Washington, D.C. – Two new academic papers from Dr. Isabella Weber and colleagues advance our understanding of 1), how corporations used the incidence of supply constraints and cost shocks to implicitly coordinate and raise prices, and 2), how profit explosions in the oil and gas sector generated a range of negative side effects – in addition to higher costs – including exacerbating inequality and slowing the clean energy transition.
Weber also published a new op-ed in The New York Times where she highlights both papers and makes the case for an aggressive approach to inflation, with a broad set of tools including economic stabilization, buffer stocks, anti-price gouging laws, and more.
“Implicit Coordination in Sellers’ Inflation: How Cost Shocks Facilitate Price Hikes,” shows that recent empirical evidence is broadly consistent with sellers’ inflation and examines how executives were able to turn an economy-wide cost shock into an opportunity to raise prices and profits due to implicit coordination in certain upstream sectors like oil and gas and commodities.
“Distributional Implications and Share Ownership of Record Oil and Gas Profits” finds that the 2022 oil and gas crisis resulted in record fossil fuel profits globally (US$916 billion in 2022) that rehabilitated the oil and gas industry at the expense of the clean energy transition and worsened inequality as the majority of gains went to the wealthy.
The first paper uses AI and natural language modeling to analyze more than 130,000 corporate earnings calls and shows that economy-wide cost shocks have functioned as an implicit coordination mechanism for large corporations to hike prices. Corporate executives express positive sentiments about economy-wide cost shocks, in contrast to cost shocks that only impact individual firms. In normal times, powerful, price-making firms fear losing market share when they raise prices. But the recent emergencies of pandemic and war have opened up a window of opportunity for price hikes to protect markups. This finding confirms prior qualitative analysis of earnings calls that have shown that firms’ pricing decisions have been crucial in the spread of inflation.

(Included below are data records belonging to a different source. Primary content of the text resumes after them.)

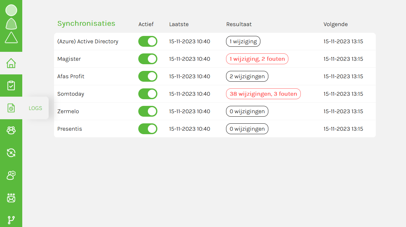Screen dimensions: 406x227
Task: Click the clipboard checkmark sidebar icon
Action: [x=11, y=86]
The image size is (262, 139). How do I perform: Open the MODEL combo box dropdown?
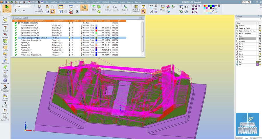pyautogui.click(x=30, y=6)

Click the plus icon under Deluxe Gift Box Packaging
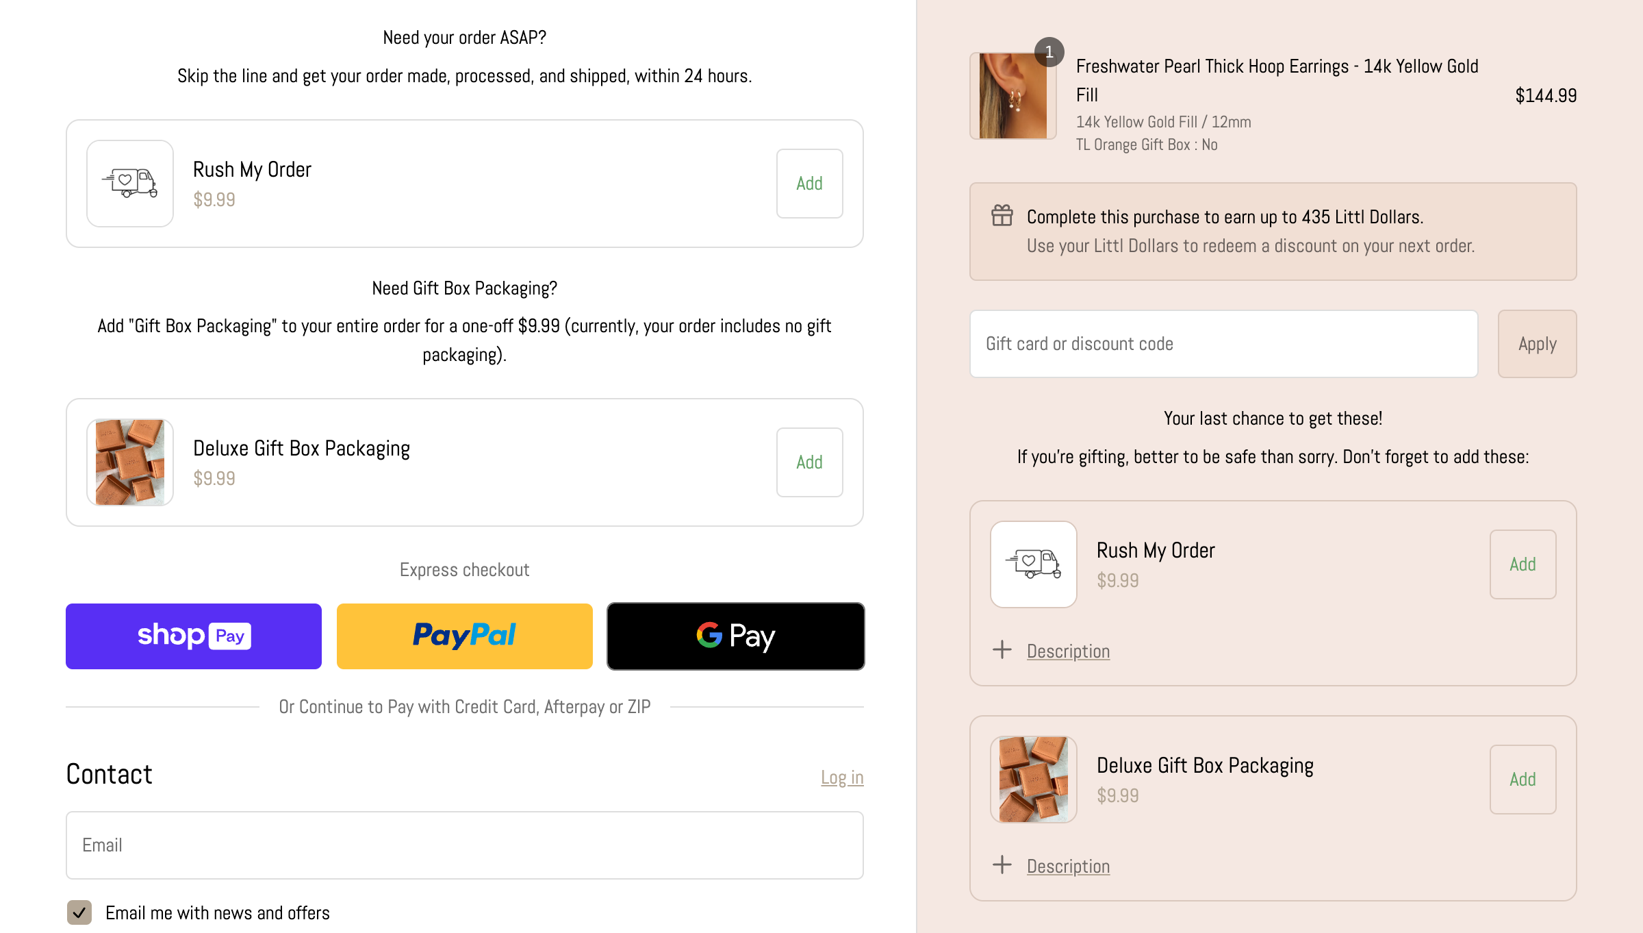click(x=1002, y=865)
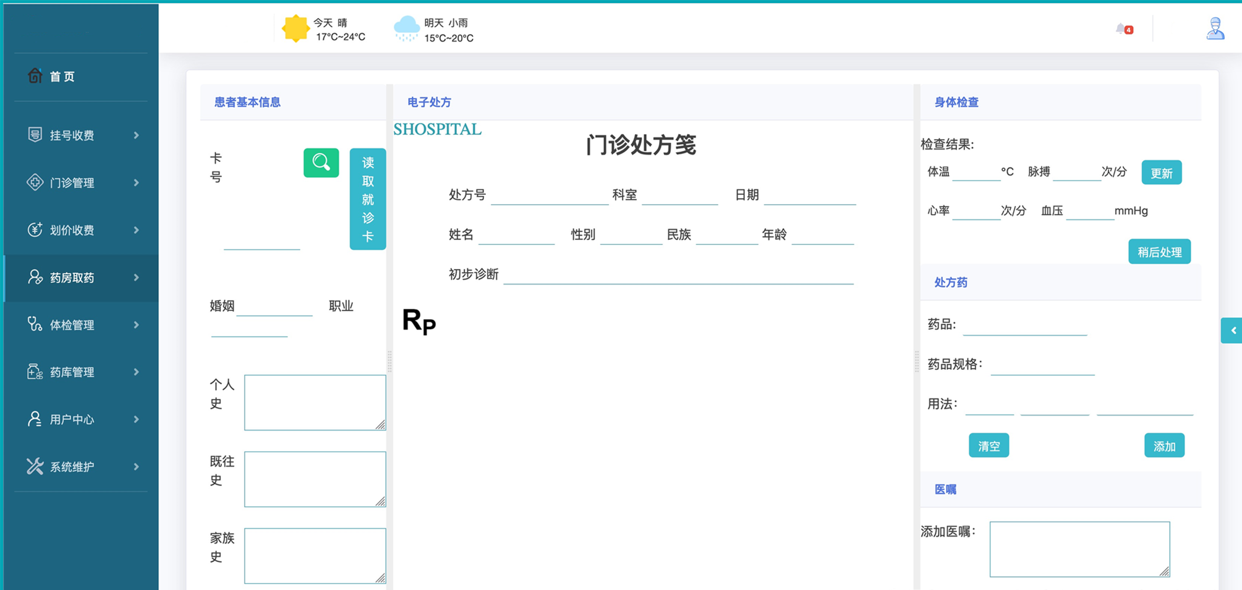Open the doctor user avatar menu
This screenshot has width=1242, height=590.
(1215, 29)
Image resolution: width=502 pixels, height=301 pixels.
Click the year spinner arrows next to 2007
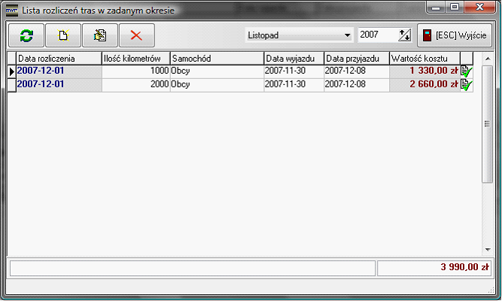pos(405,35)
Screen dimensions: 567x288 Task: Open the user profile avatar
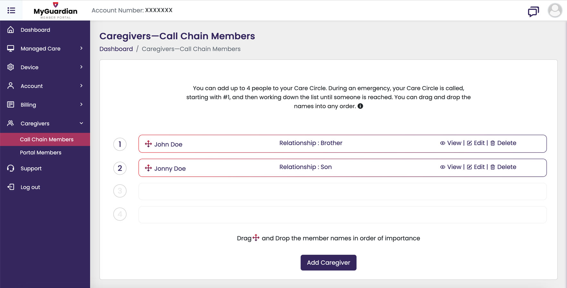point(555,11)
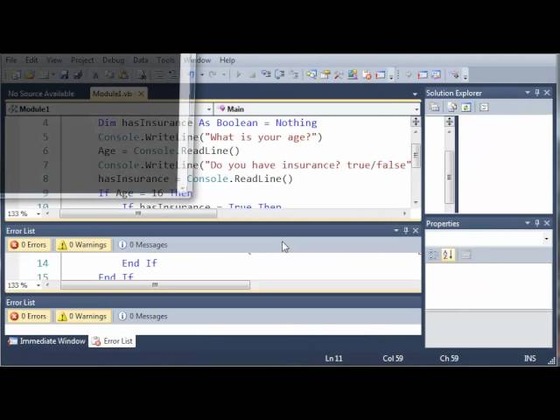Switch to the Immediate Window tab
Screen dimensions: 560x420
[46, 341]
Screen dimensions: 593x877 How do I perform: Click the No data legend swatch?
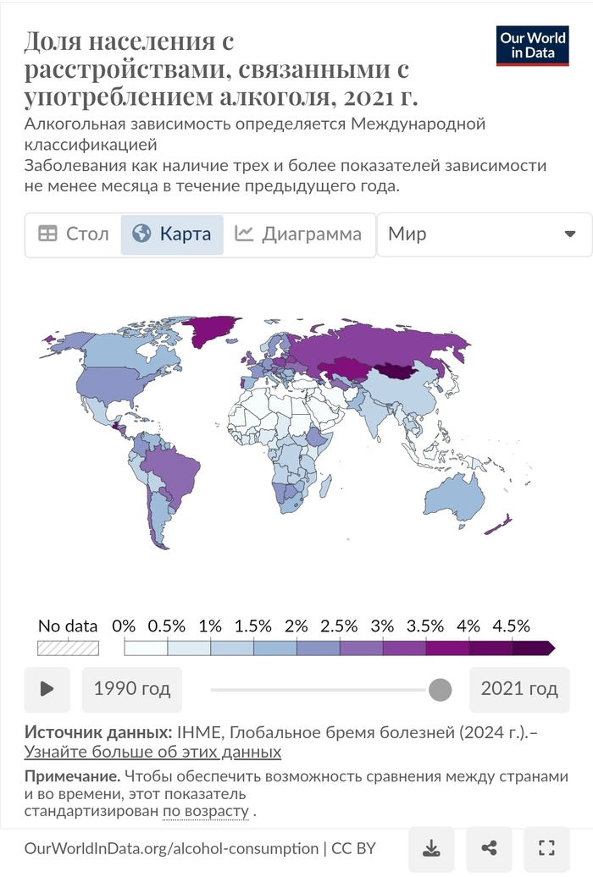pos(69,648)
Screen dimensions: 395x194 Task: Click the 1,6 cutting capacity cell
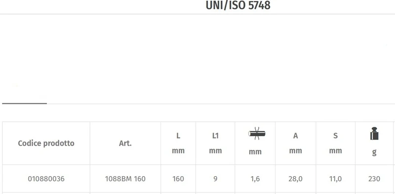(255, 179)
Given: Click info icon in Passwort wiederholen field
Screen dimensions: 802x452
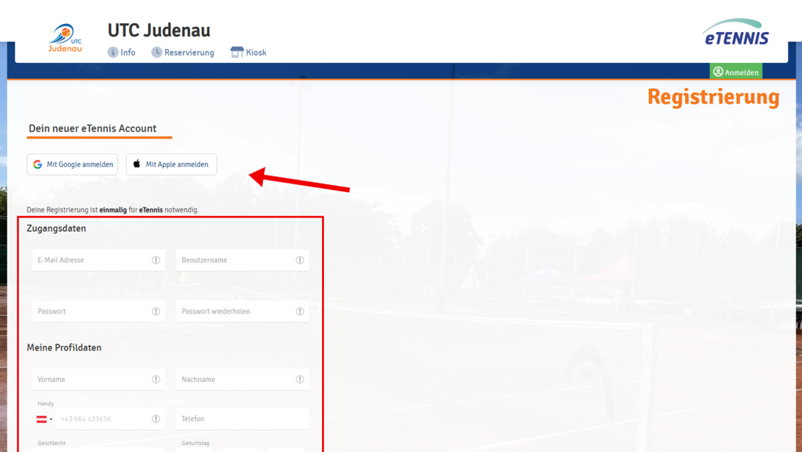Looking at the screenshot, I should [x=300, y=311].
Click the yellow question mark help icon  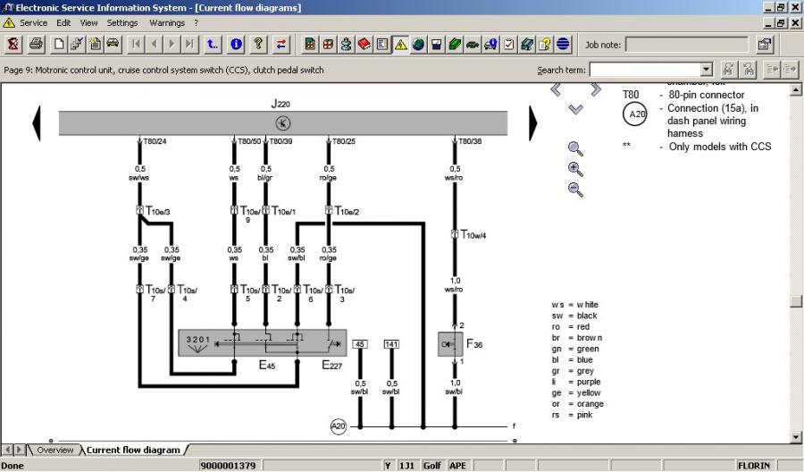pos(258,44)
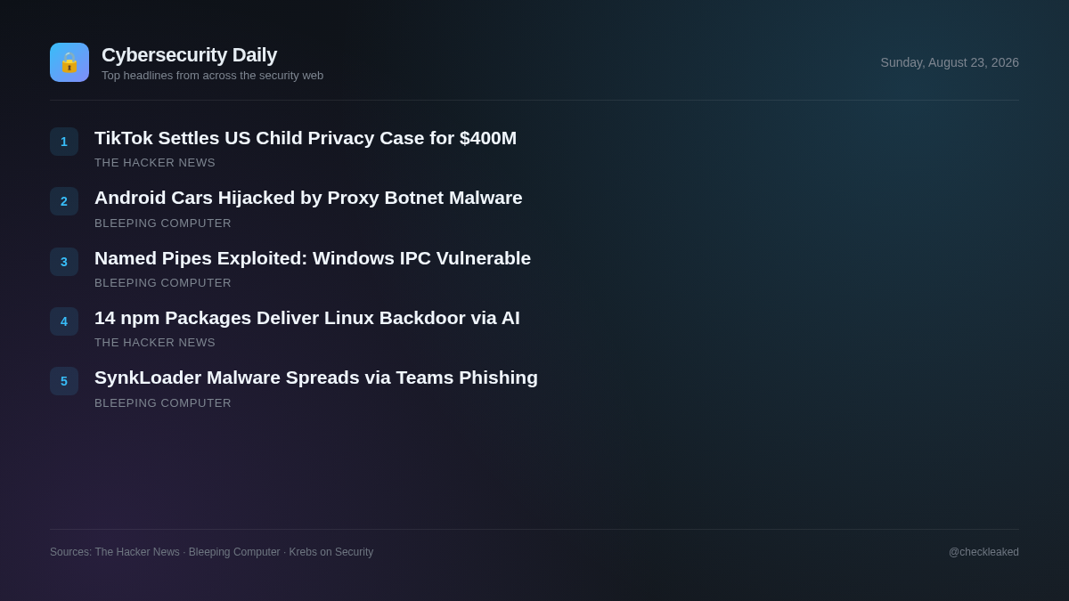
Task: Open Android Cars Hijacked by Proxy Botnet headline
Action: point(308,198)

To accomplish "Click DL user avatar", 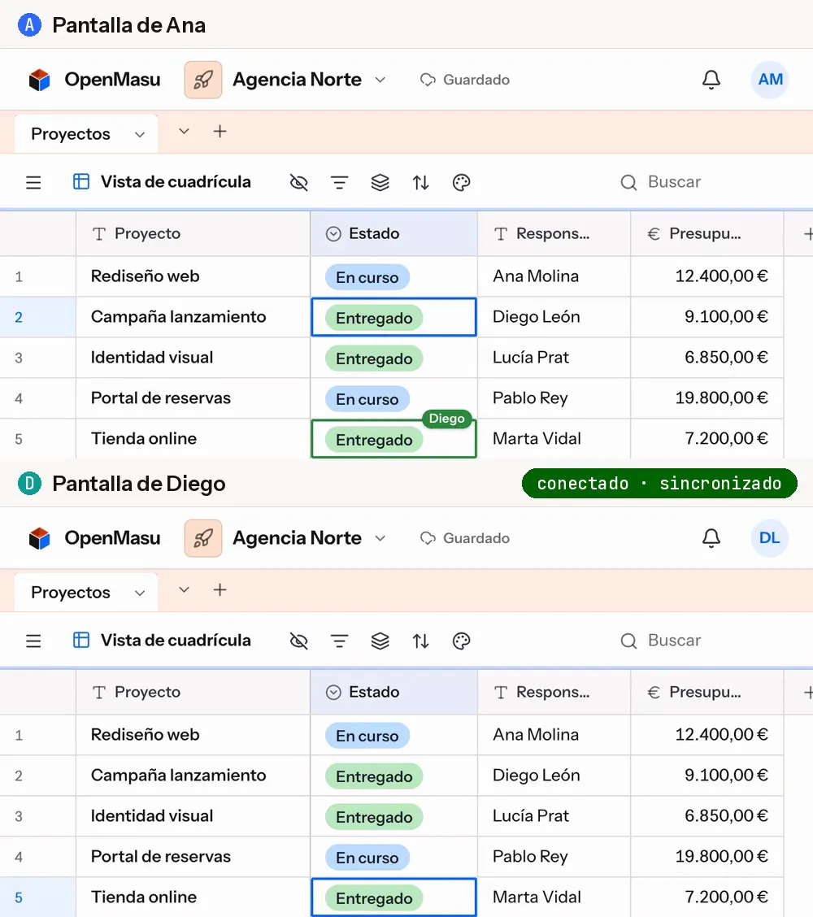I will 770,538.
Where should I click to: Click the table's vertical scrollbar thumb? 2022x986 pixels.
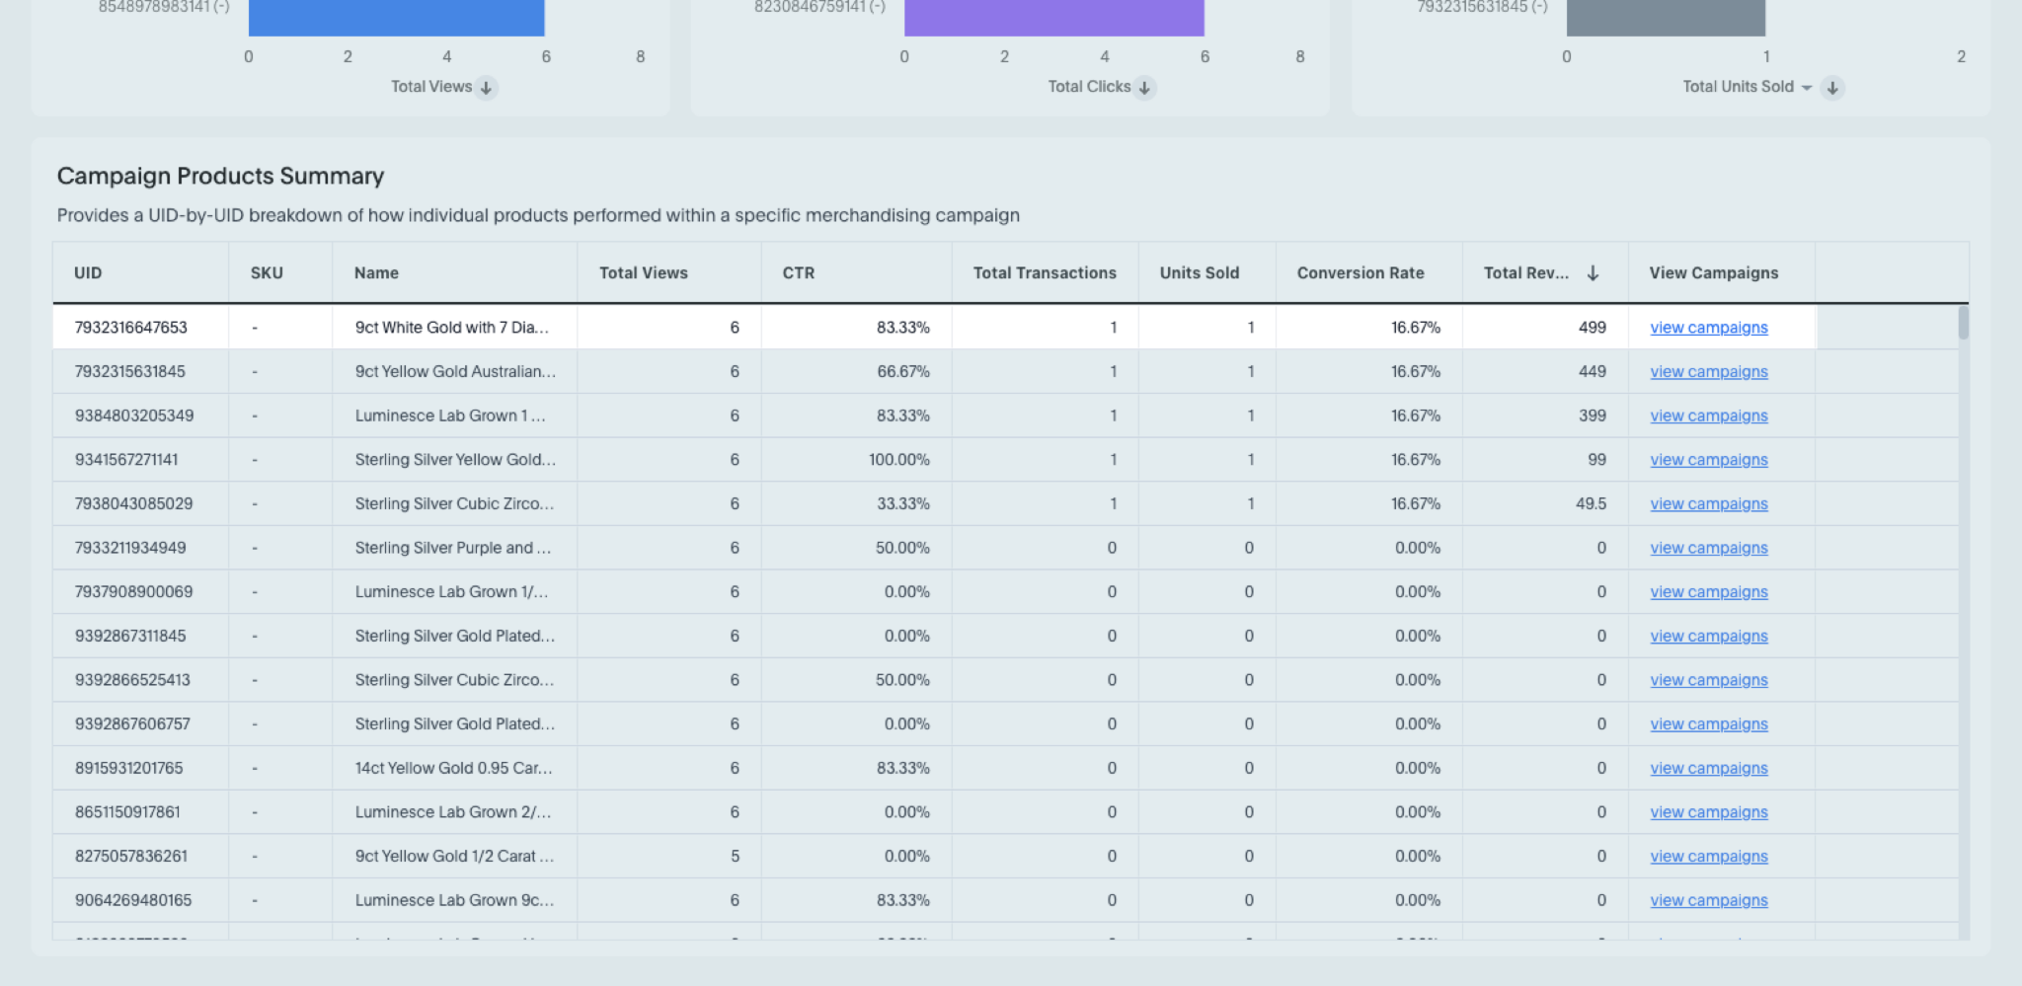point(1964,323)
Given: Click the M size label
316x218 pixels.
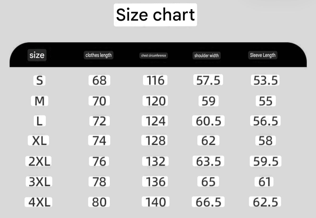Looking at the screenshot, I should 40,101.
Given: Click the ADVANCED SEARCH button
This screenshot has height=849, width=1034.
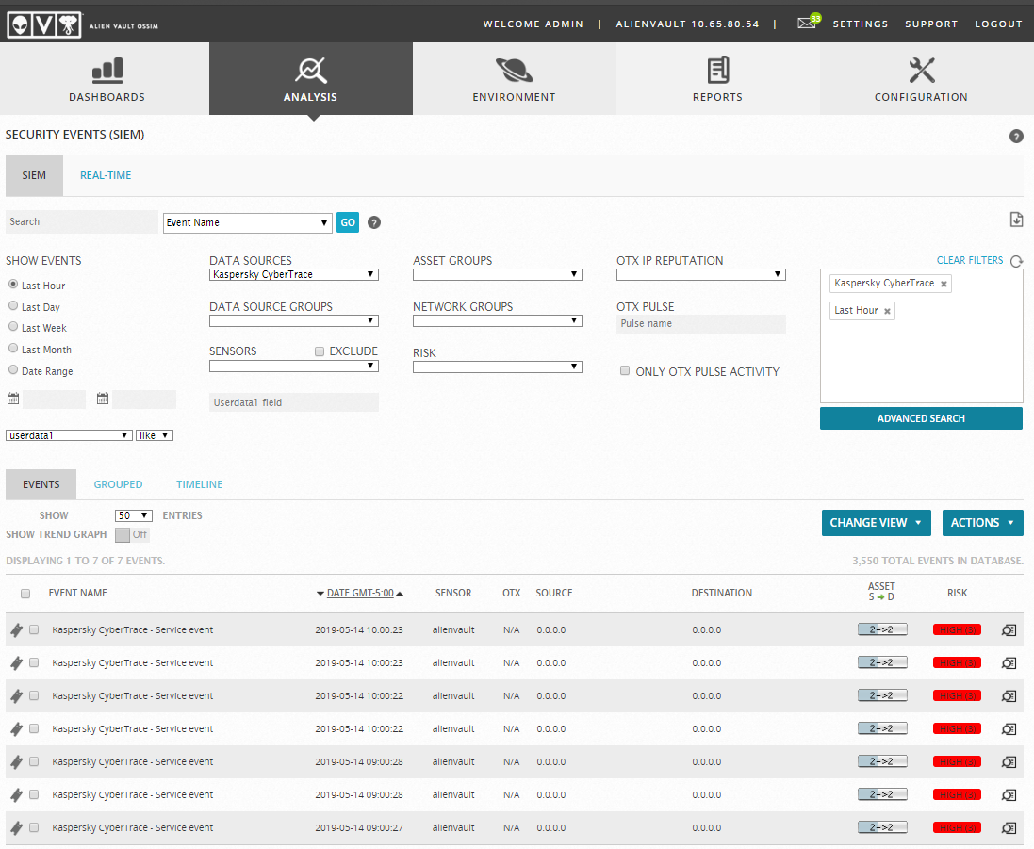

The second paper examines the many negative externalities of energy price inflation, even beyond the higher costs at the pump: Windfall energy profits in 2022 overwhelmingly went to wealthy, white, college-educated Americans, enough to increase the disposable income of the wealthiest Americans by 6%, compensating for all of their purchasing power loss from inflation that year.
While energy companies claimed their inflated profits would ultimately benefit the public via dividends, Dr. Weber’s paper shows how this was not the case, that windfall profits did not trickle down.
Further, by informing investment decisions, record oil and gas profits also directed capital allocation toward fossil fuels and away from the low-carbon investments needed for the energy transition. In fact, in 2022 the U.S. received more in fossil fuel profits (US$301 billion) from domestic extraction and global shareholding than total U.S. investments (US$267 billion) in the low carbon economy.
Weber also provides clear-cut policy solutions, such as buffer stocks of upstream commodities and a windfall profits tax, that protect consumers and investors from shocks and the inflation that follows, particularly as increasing geopolitical tensions and climate impacts portend continued volatility in oil and gas markets.